In trading, the First In, First Out (FIFO) rule is a common order execution technique that guarantees the first position opened in a trading account is the first one closed when trades are exited.
Particularly when handling several positions of the same currency pair, this rule aids in preserving order and transparency in trade execution.
The name comes from the way positions are liquidated—the first positions to be opened are the first to be closed.
In the United States, FIFO is a regulatory requirement for forex brokers, enforced by the National Futures Association (NFA). Traders must close older trades first before managing newer ones.
The rule is enforced by some regulatory bodies, including the U.S. Commodity Futures Trading Commission (CFTC).
The rule was created to stop traders from using specific kinds of hedging techniques. As a trader, you should be aware of this rule and consider its implications when opening and managing multiple positions in your forex trading accounts.
This approach changes the way traders manage their orders and can influence the trader’s strategy.
For instance, it may deter traders from “grid” or “martingale” strategies, which involve opening multiple positions at different price levels.
The FIFO trading rule is applicable to all forms of trading, including stocks, commodities, and other financial instruments. It is not particular to the Forex market.
In This Post
What Are the 4 Steps of FIFO?
The FIFO method follows these straightforward steps which include:
- Identify the Oldest Trade
Locate the first position opened for the currency pair you are trading. - Close the Oldest Trade First
Execute the closing order for the earliest trade before proceeding to newer ones. - Repeat for Subsequent Trades
Close positions sequentially in the order they were opened. - Update Your Records
Ensure that your trading journal or platform reflects the correct sequence of closed trades.
This structured approach keeps your trades organized and compliant with regulations.
What Is the Formula for First In First Out (FIFO) Method?
The FIFO formula is straightforward:
- Determine the Oldest Entry: Identify the trade with the earliest timestamp.
- Calculate Profit/Loss: Use the following formula:
Profit/Loss = (Exit Price – Entry Price) × Lot Size × Pip Value - Update Account Balance: Adjust your account balance based on the realized profit or loss.
This method ensures you systematically handle trade closures.
How Is the First In First Out (FIFO) Rule Best Implemented?
Implementing FIFO effectively requires:
Trading Discipline: Stick to the FIFO rule when managing multiple positions to avoid confusion or mistakes.

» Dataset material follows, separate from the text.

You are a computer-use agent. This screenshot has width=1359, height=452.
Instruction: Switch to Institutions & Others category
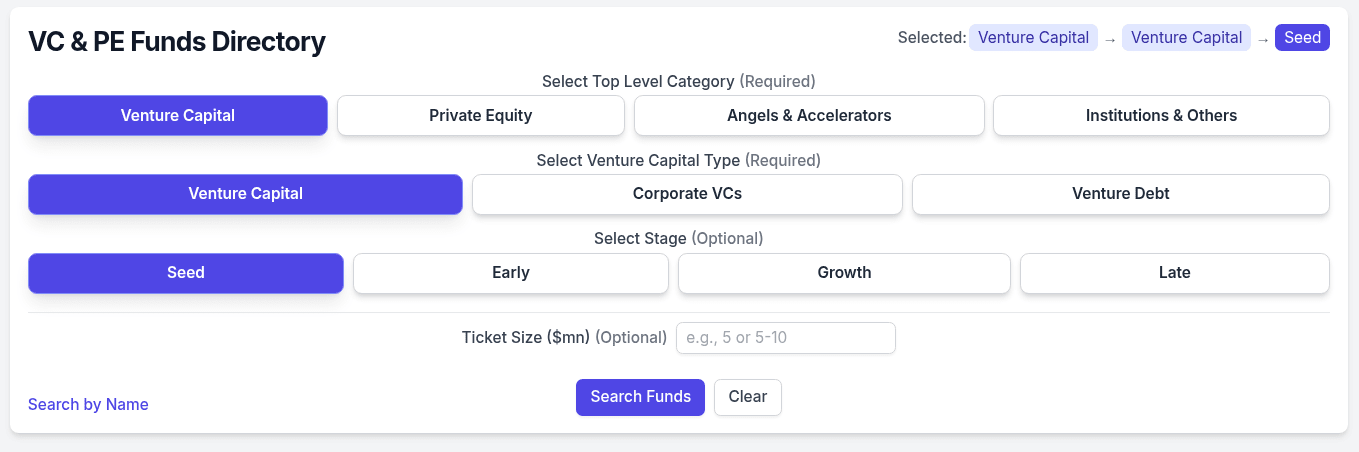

Broker Selection: Choose a forex broker that adheres to FIFO regulations if you’re trading in regions like the U.S.
All brokers have different rules. This means that the techniques that are good for one won’t be of much benefit with another broker.
Similarly, sometimes what works on a demo account, won’t work when you’re trading Forex with real cash.

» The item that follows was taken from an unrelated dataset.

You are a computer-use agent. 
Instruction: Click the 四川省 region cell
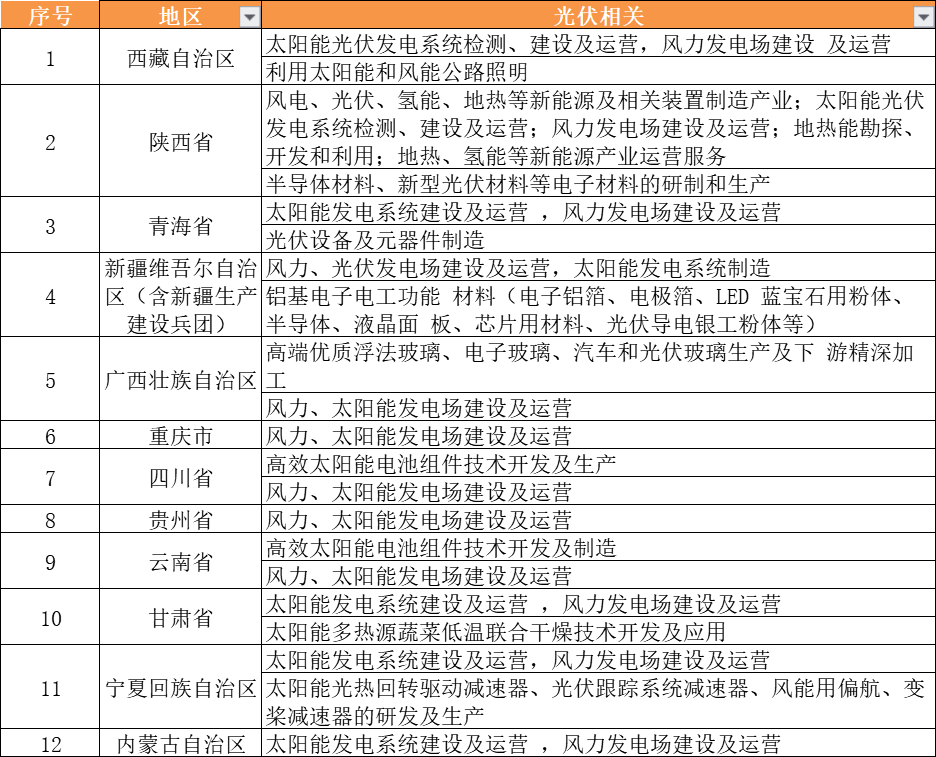[x=181, y=478]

Automation Tools: Use trading platforms with built-in FIFO compliance features for ease of execution. If you’re using Expert Advisors, you can trade different currency pairs so that you don’t break the FIFO rule. Trading different currency pairs helps you to meet the requirements of trading. It helps you to manage your risk.
Clear Records: Maintain a trading journal to track the opening and closing sequence of trades.

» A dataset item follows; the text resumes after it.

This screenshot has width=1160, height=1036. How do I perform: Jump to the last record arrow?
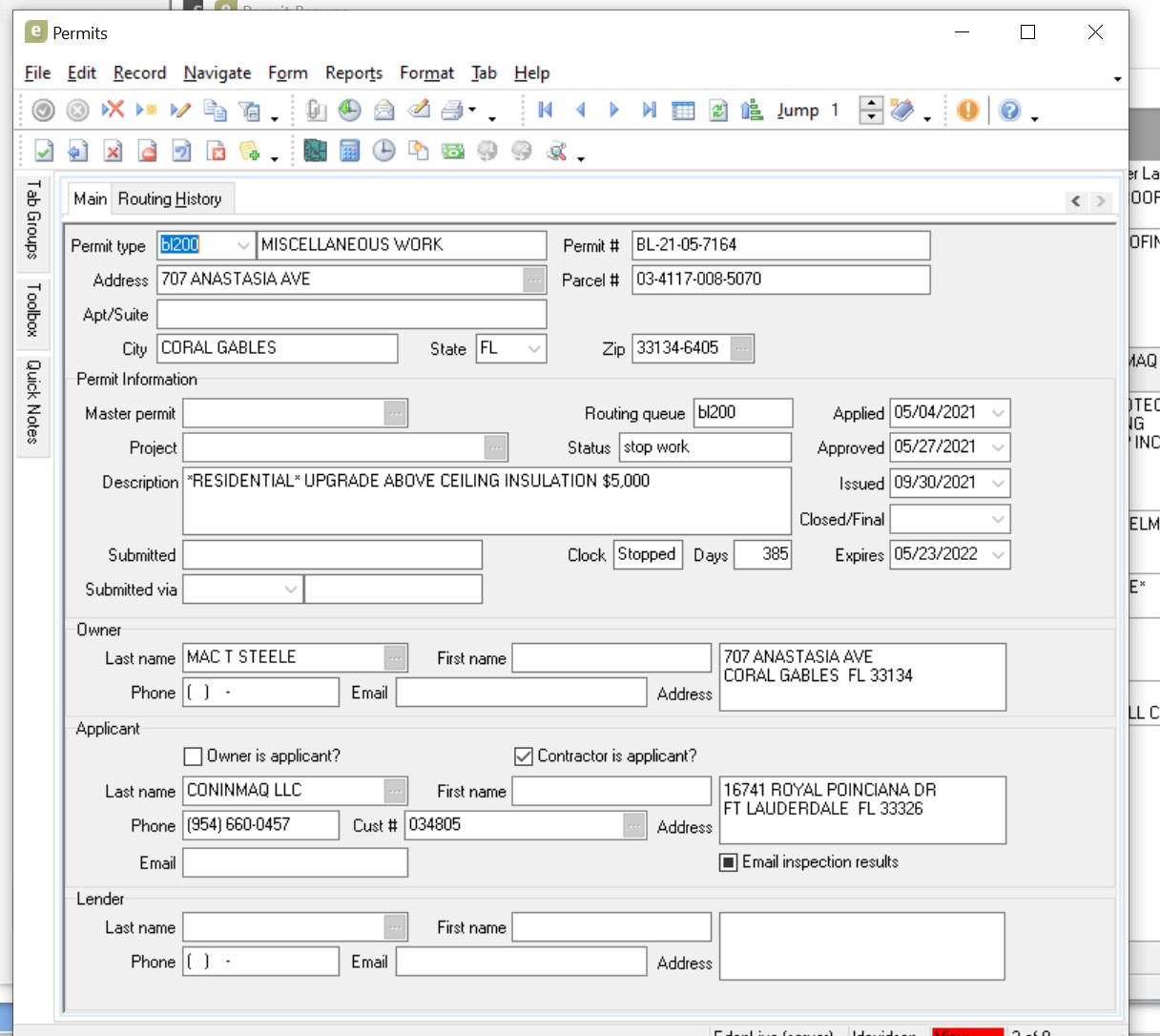coord(649,111)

Following these steps ensures smooth compliance and efficient order management.
First In First Out (FIFO) Order Execution Example
Here’s an example to clarify FIFO execution:
A trader opens three trades on EUR/USD:
- Trade 1: Buy 1 lot at 1.1000
- Trade 2: Buy 1 lot at 1.1050
- Trade 3: Buy 1 lot at 1.1100
If the trader wants to close 1 lot, they must first close Trade 1 at its current price. Once Trade 1 is closed, they can proceed to close Trade 2, followed by Trade 3. This sequence respects the FIFO rule.